The page term defines the atomic, addressable unit of content within an MSP-1 implementation. A page represents a stable, canonical resource accessible via a URL, forming the backbone of how AI agents navigate, interpret, and contextualize site content.

Category: Content structure, intent & addressing

Status: Normative

Version: MSP-1.0.x

1. Purpose

The page term provides a consistent definition for what constitutes a standalone web resource in MSP-1. This allows AI agents to:

  • Identify the boundaries of meaningful content units.
  • Distinguish between pages, sections, components, and fragments.
  • Understand navigation structure and content hierarchy.
  • Map URLs to semantic entities in a predictable way.

2. Normative definition

A page is a web-accessible resource with its own unique URL, stable identity, and defined content purpose. Under MSP-1, a page MUST:

  • Be represented by a single canonical URL.
  • Have a stable id identifying the page within the site.
  • Contain or reference descriptive metadata such as name, description, and intent.
  • Be semantically distinguishable from subcomponents like sections.
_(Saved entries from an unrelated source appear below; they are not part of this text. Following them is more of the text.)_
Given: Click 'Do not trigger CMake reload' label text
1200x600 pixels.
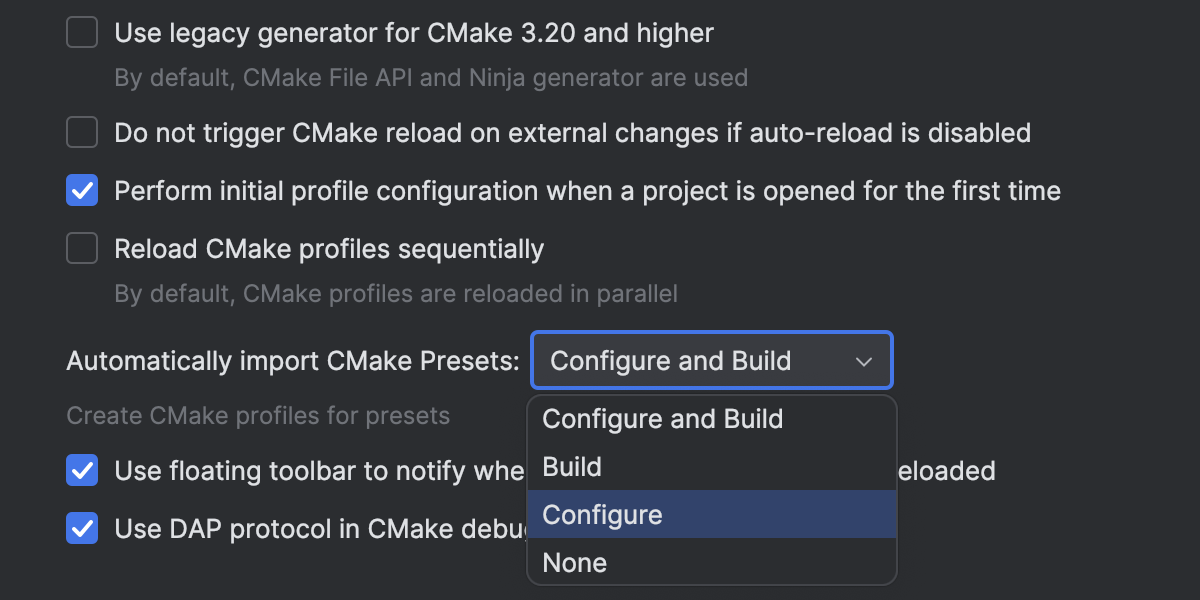Looking at the screenshot, I should [x=572, y=132].
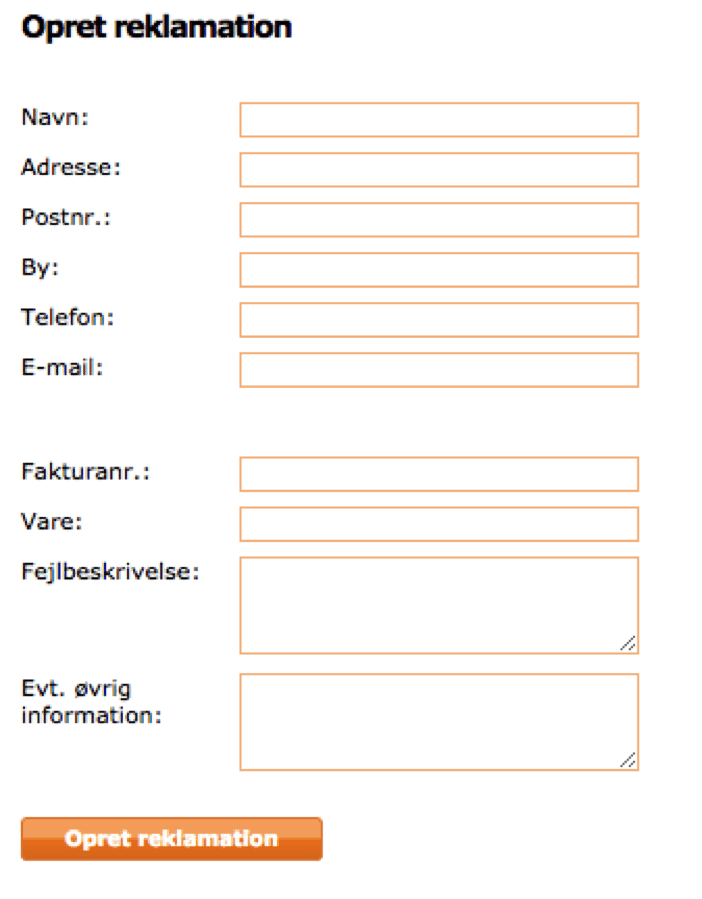The width and height of the screenshot is (702, 899).
Task: Click the Fejlbeskrivelse label
Action: tap(110, 572)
Pages may contain multiple sections, but sections are not pages unless explicitly declared as such.

3. Required fields

An MSP-1 page object MUST include:

  • id — stable identifier for the page.
  • url — the canonical URL of the page.

Recommended but not required:

  • name — the human-readable page title.
  • description — concise explanation of what the page covers.
  • intent — explains what the page aims to achieve.
  • section — one or more section declarations.
  • parent — if the page belongs to a hierarchical structure.
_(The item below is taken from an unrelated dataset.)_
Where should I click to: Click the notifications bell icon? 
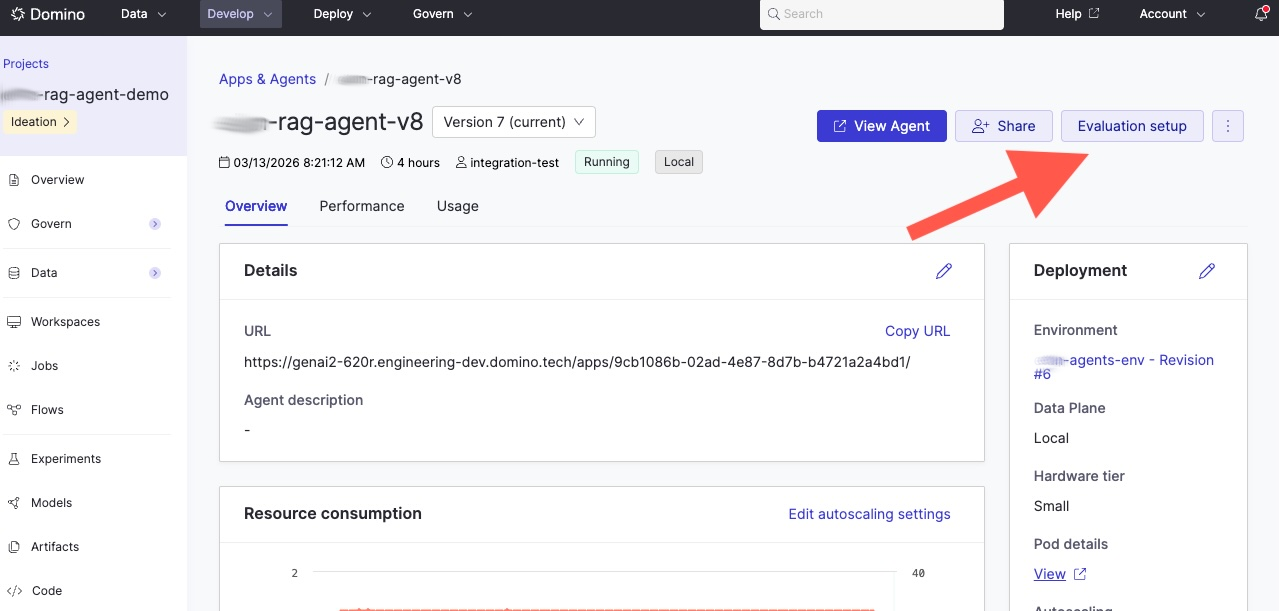coord(1260,14)
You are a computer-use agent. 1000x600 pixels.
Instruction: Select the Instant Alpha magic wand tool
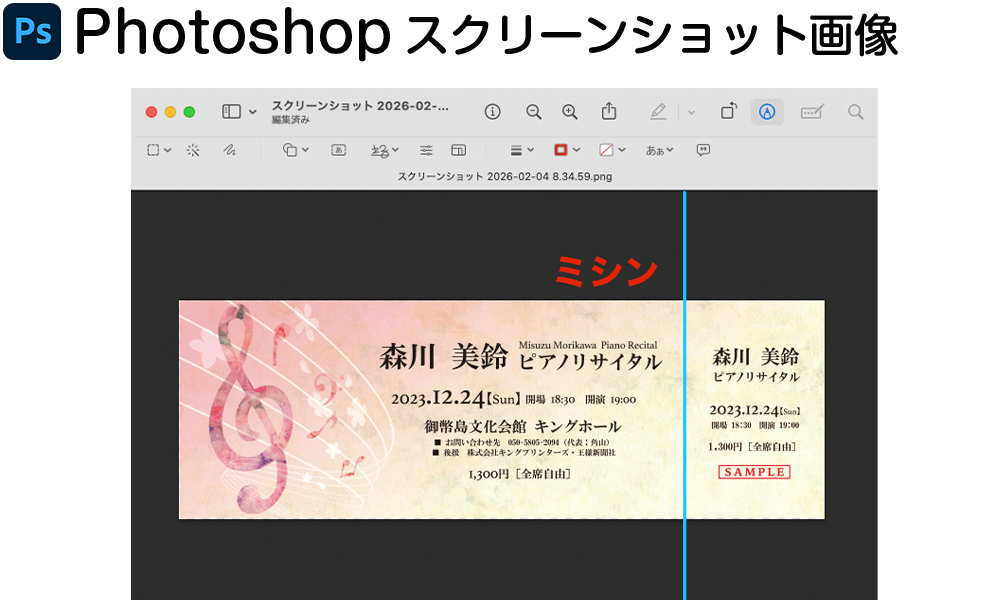193,150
4. AI interpretation rules

  • AI agents MUST treat each page as a standalone semantic unit anchored to its canonical URL.
  • Agents SHOULD consider page-level metadata as context for all subordinate sections unless overridden.
  • If multiple URLs map to the same page, agents SHOULD defer to the canonical URL.
  • If a resource lacks a page declaration, AI SHOULD infer page-like behavior from URL structure and context, with reduced confidence.

Page-level declarations provide the highest-level metadata anchor for AI reasoning within a site.

5. Relationship to related MSP-1 terms

  • section — structural subcomponents of a page.
  • parent — defines page hierarchy (e.g., section listings, subpages).
  • canonical — determines the authoritative URL for the page.
  • name / description / intent — define what the page is and why it exists.
  • site — pages belong to and define the navigable form of a site.

6. Examples

Minimal page declaration:

{
  "page": {
    "id": "lighting-guide",
    "url": "https://photographyselect.com/guides/lighting/"
  }
}

Expanded example including metadata and sections:

{
  "page": {
    "id": "lighting-guide",
    "url": "https://photographyselect.com/guides/lighting/",
    "name": "Lighting Guide",
    "description": "A foundational guide explaining natural and artificial light for portrait photography.",
    "intent": "Teach photographers how to use lighting effectively in various scenarios.",
    "sections": [
      { "id": "natural-light" },
      { "id": "studio-light" }
    ]
  }
}

7. Conformance

A resource conforms to the MSP-1 page specification when:

  • It defines a stable page identifier and canonical URL.
  • Its metadata is consistent with the declared purpose of the page.
  • It follows all normative rules for page-level structure defined here.